На самом деле, это мало похоже на исповедь. Это скорее разговор с призраками, вслух, шепотом, бесконечный разговор, и Хеймитч чувствует себя лишним, и думает, что часть разговора проходит мимо него, потому что он сам не знает, что говорят призраки сидящей на кровати девушке. Он слышит только девушку – уже не такую острую и не такую ядовитую, как обычно. В словах ее слишком много горечи, и впервые она говорит с видом человека, который настолько устал от всего происходящего, настолько вымотался постоянной борьбой как внешней, так и внутренней, что смирился и принял тот факт, что дальше будет только хуже. Хуже и хуже. До самой смерти будет продолжаться этот ад; ад, без единого момента истинного счастья.

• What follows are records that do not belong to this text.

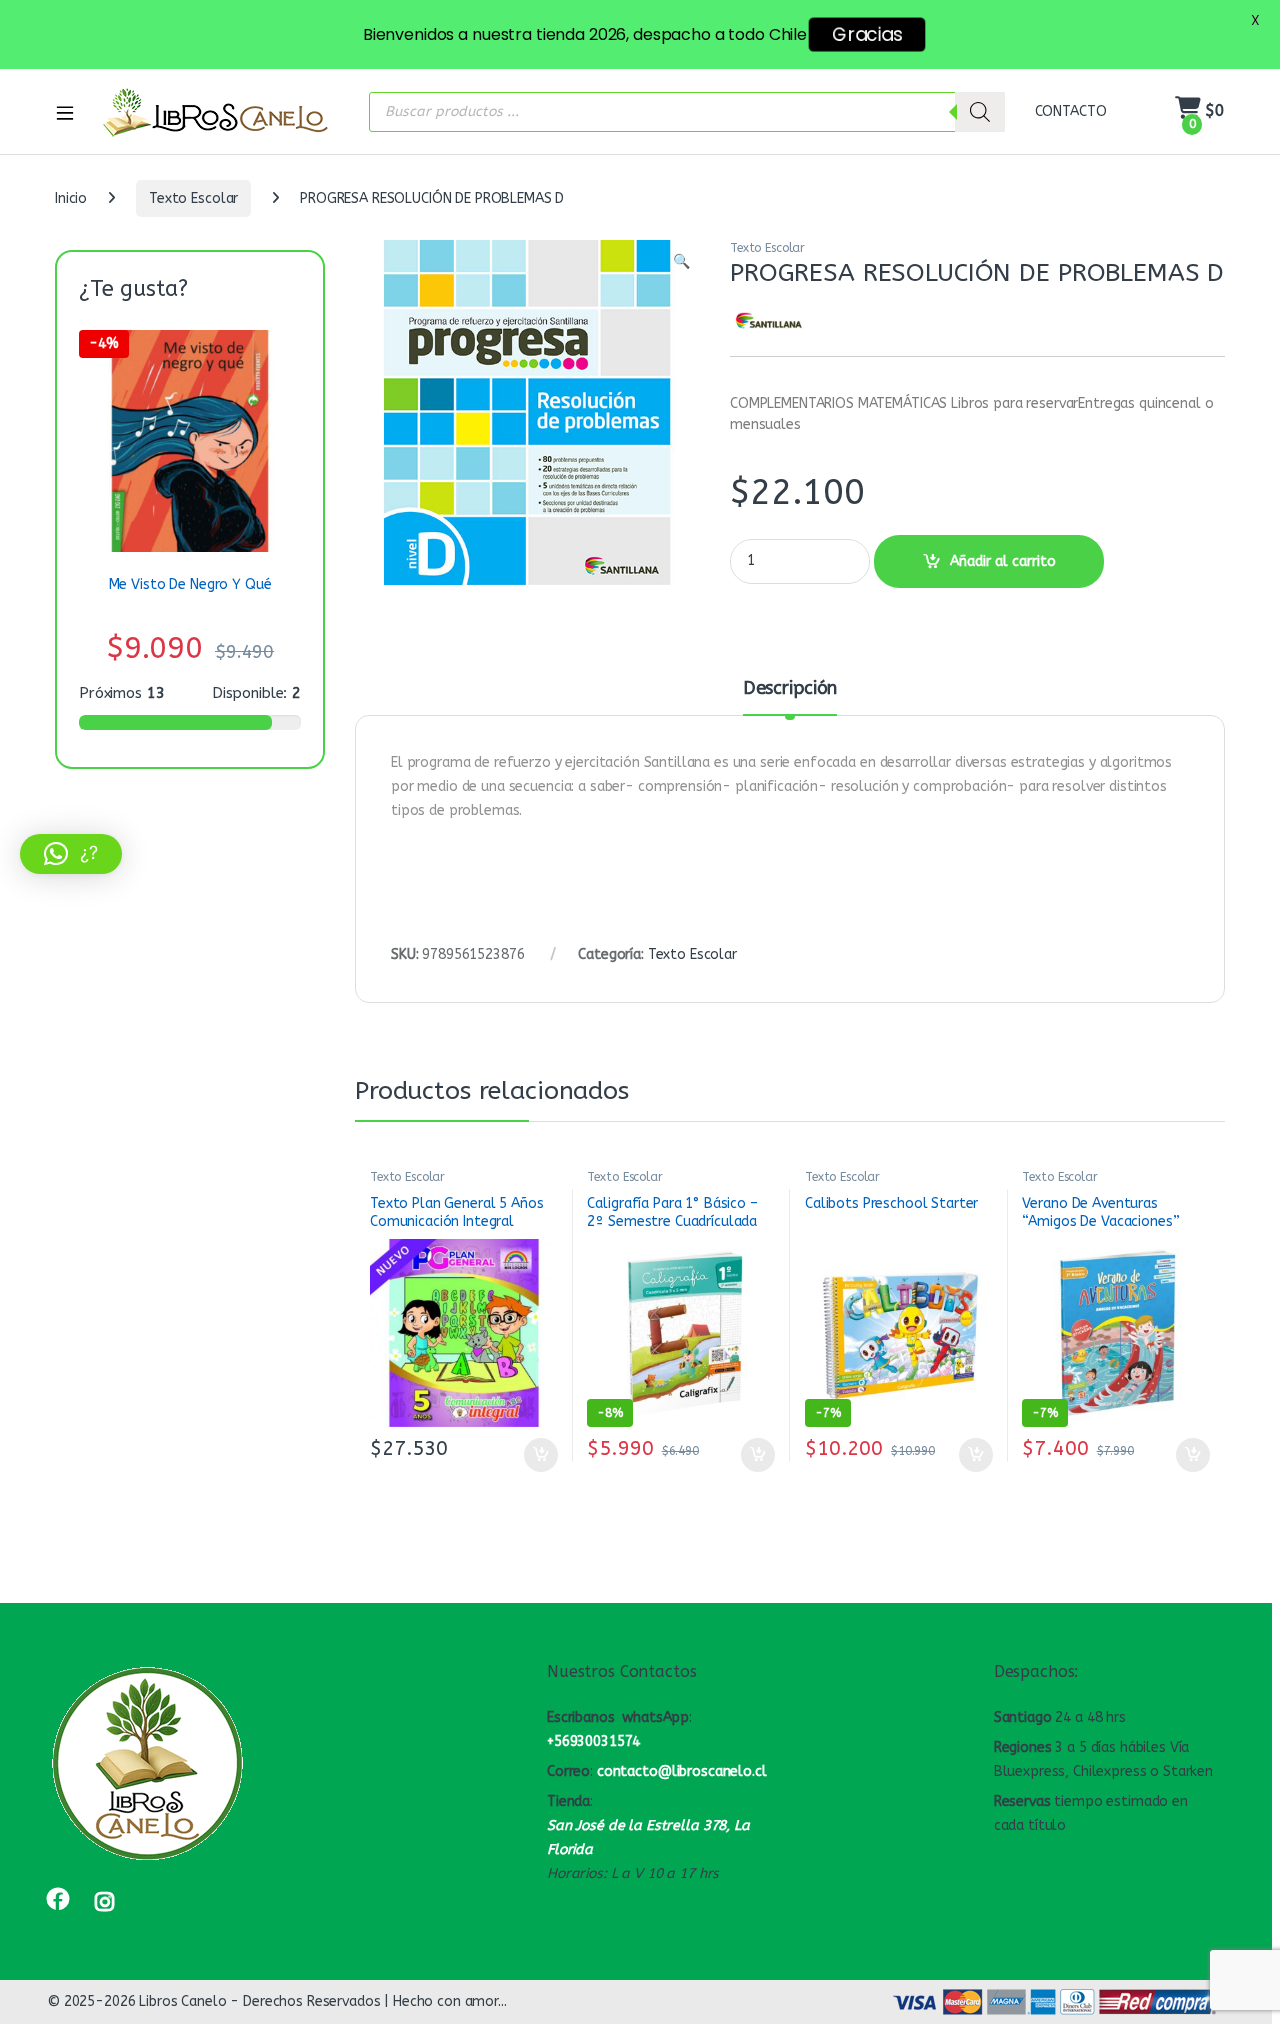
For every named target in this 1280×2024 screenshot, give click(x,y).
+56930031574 (593, 1741)
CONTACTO (1071, 111)
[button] (681, 262)
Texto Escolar (193, 198)
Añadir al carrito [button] (536, 1455)
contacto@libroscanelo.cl (682, 1771)
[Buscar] (980, 112)
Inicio (71, 198)
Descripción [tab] (790, 689)
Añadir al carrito (1003, 561)
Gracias (867, 34)
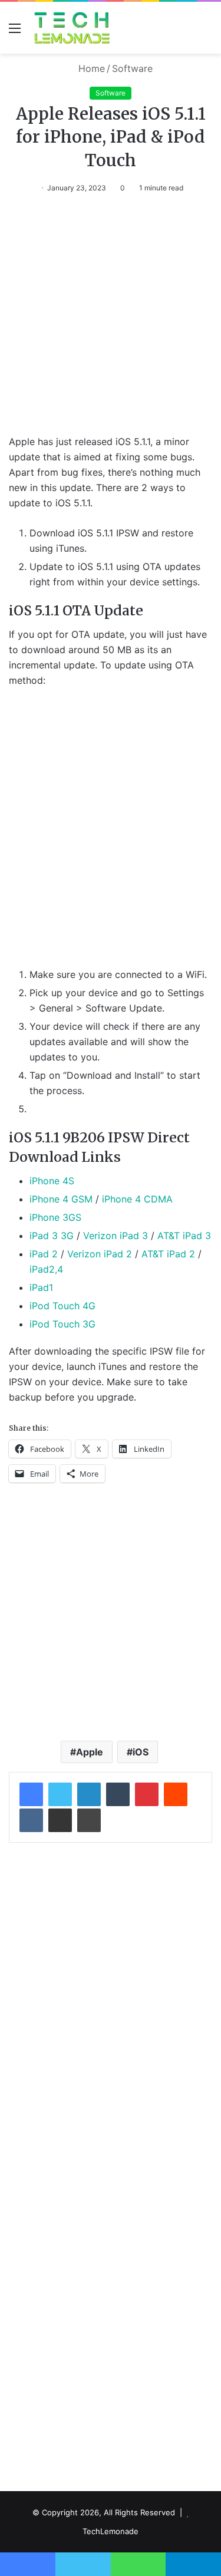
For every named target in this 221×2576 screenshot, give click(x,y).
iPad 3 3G (51, 1235)
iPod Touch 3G (62, 1324)
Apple (89, 1752)
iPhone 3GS (55, 1217)
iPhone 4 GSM (61, 1199)
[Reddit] (175, 1794)
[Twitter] (60, 1794)
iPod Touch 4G (62, 1306)
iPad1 (41, 1287)
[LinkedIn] (89, 1794)
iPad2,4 (46, 1269)
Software (132, 68)
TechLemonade (110, 2531)
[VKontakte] (31, 1820)
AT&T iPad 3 (184, 1235)
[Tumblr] (118, 1794)
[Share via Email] (60, 1820)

Джоанна вскользь рассказывает про свою мать. Про женщину, которая была слишком сильной, чтобы рядом ужился хоть один мужчина. Про женщину, которая тащила на своих плечах груз прошлых ошибок и своих четверых детей от разных мужчин – двух сыновей и двух дочерей. Джоанна была третьей. Мать редко говорила о своих мужьях, которые либо умирали в раннем возрасте, либо уходили к другим женщинам, либо просто исчезали бесследно. Бесследно исчез именно отец Джоанны, исчез, даже не став законным мужем. Вряд ли именно это выделяло Джоанну среди других детей, но именно на Джоанну мать смотрела со смешанными чувствами досады и затаенной боли. Должно быть, она очень любила его. Но ведь нет боли сильнее, чем боль, причиненная тем, кого любишь больше себя. Джоанна росла почти что дикой. Разница в возрасте между ней и братьями была слишком велика, чтобы она стала одной из них; к тому же она оставалась слабой девчонкой, и не могла заслужить их уважения даже тогда, когда одерживала победы в многочисленных драках, причиной которых зачастую были брошенные ею же язвительные слова. Младшая сестра родилась через пять лет после Джоанны и была долгожданным ребенком. К тому же, не в пример старшим детям, младшая крошка вышла светленькой и голубоглазой, с тонкой кожей и таким звонким смехом, что невозможно было устоять перед ним и не засмеяться в ответ. Последний мамин муж любил свою дочь, и смирялся с усыновленными сыновьями, способными уже самостоятельно работать, а к Джоанне в лучшем случае относился равнодушно, если бы не выходки самой Джоанны, способные вывести из себя даже святого.